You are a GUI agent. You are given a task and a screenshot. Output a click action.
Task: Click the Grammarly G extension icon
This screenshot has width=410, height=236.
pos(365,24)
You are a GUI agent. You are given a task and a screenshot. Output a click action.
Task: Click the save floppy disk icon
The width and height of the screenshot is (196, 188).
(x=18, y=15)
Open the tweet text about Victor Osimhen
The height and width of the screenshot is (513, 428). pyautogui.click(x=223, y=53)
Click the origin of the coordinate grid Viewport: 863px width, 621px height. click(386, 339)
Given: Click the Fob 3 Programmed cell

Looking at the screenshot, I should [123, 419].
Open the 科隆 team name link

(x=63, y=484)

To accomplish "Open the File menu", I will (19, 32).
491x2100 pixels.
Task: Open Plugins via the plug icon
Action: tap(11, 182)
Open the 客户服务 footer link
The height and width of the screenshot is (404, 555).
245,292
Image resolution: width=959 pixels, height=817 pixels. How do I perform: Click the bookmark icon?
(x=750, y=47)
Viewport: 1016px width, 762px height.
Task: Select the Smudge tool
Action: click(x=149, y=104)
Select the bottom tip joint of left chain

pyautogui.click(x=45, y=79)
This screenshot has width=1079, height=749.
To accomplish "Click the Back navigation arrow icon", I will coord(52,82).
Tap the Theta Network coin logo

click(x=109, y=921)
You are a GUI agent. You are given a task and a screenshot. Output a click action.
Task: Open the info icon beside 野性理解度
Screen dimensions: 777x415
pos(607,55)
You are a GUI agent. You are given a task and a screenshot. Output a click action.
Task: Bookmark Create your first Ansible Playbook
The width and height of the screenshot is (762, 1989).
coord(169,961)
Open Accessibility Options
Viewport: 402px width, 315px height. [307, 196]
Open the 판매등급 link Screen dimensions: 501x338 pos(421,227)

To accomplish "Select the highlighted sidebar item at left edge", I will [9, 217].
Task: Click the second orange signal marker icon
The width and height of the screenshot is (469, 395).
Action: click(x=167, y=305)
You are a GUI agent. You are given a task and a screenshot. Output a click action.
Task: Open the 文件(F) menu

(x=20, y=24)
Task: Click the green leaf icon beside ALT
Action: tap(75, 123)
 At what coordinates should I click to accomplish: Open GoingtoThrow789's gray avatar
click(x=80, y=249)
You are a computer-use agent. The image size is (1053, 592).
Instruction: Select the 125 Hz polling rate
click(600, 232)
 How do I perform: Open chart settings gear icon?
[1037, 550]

* * * * *

What to produce –
Only one thing belongs in the reply: the exact lines of the listing above, from the one with "Select the bottom tip joint of left chain" through its last line.

Completed task –
Select the bottom tip joint of left chain

pyautogui.click(x=45, y=79)
This screenshot has width=1079, height=749.
To accomplish "Click the Back navigation arrow icon", I will coord(52,82).
Tap the Theta Network coin logo

click(x=109, y=921)
You are a GUI agent. You are given a task and a screenshot. Output a click action.
Task: Open the info icon beside 野性理解度
Screen dimensions: 777x415
pos(607,55)
You are a GUI agent. You are given a task and a screenshot. Output a click action.
Task: Bookmark Create your first Ansible Playbook
The width and height of the screenshot is (762, 1989).
coord(169,961)
Open Accessibility Options
Viewport: 402px width, 315px height. [307, 196]
Open the 판매등급 link Screen dimensions: 501x338 pos(421,227)

To accomplish "Select the highlighted sidebar item at left edge", I will [9, 217].
Task: Click the second orange signal marker icon
The width and height of the screenshot is (469, 395).
Action: click(x=167, y=305)
You are a GUI agent. You are given a task and a screenshot. Output a click action.
Task: Open the 文件(F) menu

(x=20, y=24)
Task: Click the green leaf icon beside ALT
Action: tap(75, 123)
 At what coordinates should I click to accomplish: Open GoingtoThrow789's gray avatar
click(x=80, y=249)
You are a computer-use agent. The image size is (1053, 592).
Instruction: Select the 125 Hz polling rate
click(600, 232)
 How do I perform: Open chart settings gear icon?
[1037, 550]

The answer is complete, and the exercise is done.